* _Tasks to perform_:
A: Using the JavaScript object notes, decide whether each statement agrees with them: (i) an accessor property has a [[Writable]] attribute; (ii) set() allows only one parameter; (iii) when flags are left out of Object.defineProperty, they all default to true. Answer yes or no for each, and quote the deciding words exactly.
B: In the JavaScript object notes, the section "Property - Get/Set" contains a block that begins with the line "Accessor property". Rewrite that block as a short bulleted list and keep its main facts.
C: Continue the JavaScript object notes from the point where they stop.

* _Passage to read_:

┏━━

Object.keys(obj); // all keys
Object.values(obj); // all values

Property Attributes
- Data & Accessor property has some Attributes used internally by JSEngine. Eg: [[Prototype]]
- Data property - [[Value]], [[Enumerable]], [[Writable]], [[Configurable]]
- Accessor property - [[Get]], [[Set]], [[Enumerable]], [[Configurable]]

// get flags
Object.getOwnPropertyDescriptor(obj, propName); // {value: , writable: true, enumerable: true, configurable: true, }

// change flags
Object.defineProperty(obj, propName, {value: 'foo', enumerable: false}); // If flags are absent then all flags = false.

# Add, Delete property

// add
obj.newProp = 'value';
obj['new-prop'] = 'value';

// dynamic key
let obj = {
  [someVariable]: 'umesh',
};
obj[someVariable];

// delete
delete obj.newProp;

# Property - Get/Set

Accessor property
- Has no value but get/set methods.
- This methods are accessed just like a property without parenthesis ()
- set() allows only one parameter.
Property Attributes - [[Get]], [[Set]], [[Enumerable]], [[Configurable]]

# Using Object Literal

Two ways
1. Using keywords get/set inside literal object.

┗━━

* _Data excerpts_:
┏━━

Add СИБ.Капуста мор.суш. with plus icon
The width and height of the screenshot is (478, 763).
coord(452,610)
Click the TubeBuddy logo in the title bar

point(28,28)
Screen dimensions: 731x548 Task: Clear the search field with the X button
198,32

┗━━
┏━━

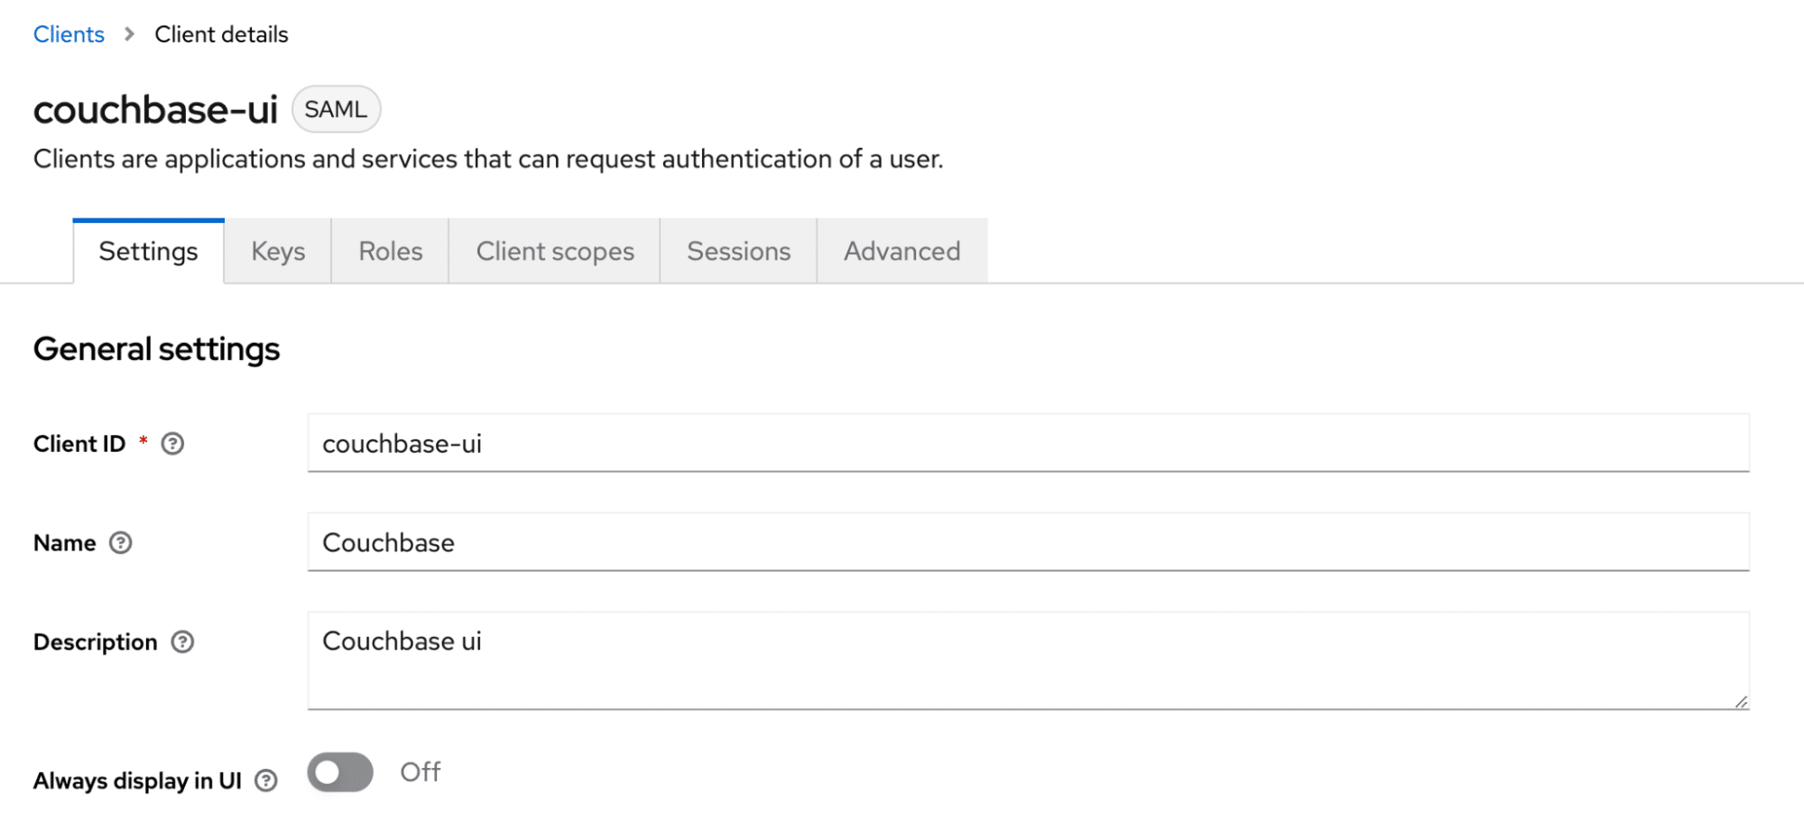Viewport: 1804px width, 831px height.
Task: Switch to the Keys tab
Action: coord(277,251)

┗━━

* _Results by task_:
A:
(i) No: "Accessor property - [[Get]], [[Set]], [[Enumerable]], [[Configurable]]"
(ii) Yes: "set() allows only one parameter."
(iii) No: "If flags are absent then all flags = false."

B:
- An accessor property holds no value. It has get/set methods instead.
- These methods are accessed like a property, without parentheses.
- set() accepts only one parameter.
- Attributes: [[Get]], [[Set]], [[Enumerable]], [[Configurable]].

C:
2. Using Object.defineProperty outside literal object

// first, last = data property
// user = accessor property
var obj = {
  first: 'umesh',
  last: 'kadam',
  get user() {
    return `${this.first} ${this.last}`;
  },
  set user(name) {
    let [first, last] = name.split(' '); // array destructuring
    this.first = first;
    this.last = last;
  },
};

// Object.defineProperty can be used here

obj.user = 'Foo Bar'; // set
console.log(obj.user); // get

# Using Constructor - Property

One way
1. Not possible - Using keywords get/set inside Constructor.
2. Using Object.defineProperty inside/outside Constructor by passing context this/obj

function Foo(name) {
  this.name = name;

  Object.defineProperty(this, 'user', {
    get: () => {
      return this.name;
    },
    set: (name) => {
      if (name.length > 3) {
        this.name = name;
      }
    },
  });
}

let obj = new Foo('Harry');
obj.user = 'Potter'; // set
c(obj.user); // get - Potter

# Using Class

class Foo {
  constructor(name) {
    this.name = name;
  }

  get user() {
    return this.name;
  }
  set user(name) {
    this.name = name;
  }
}

let obj = new Foo('Umesh');
obj.user = 'Harry'; // set
c(obj.user); // get

# Using keywords

Not a get/set Syntax

This is not an example of get/set Syntax. It just uses keywords getXxxx() / setXxxx(). They are just simple methods (not accessor property).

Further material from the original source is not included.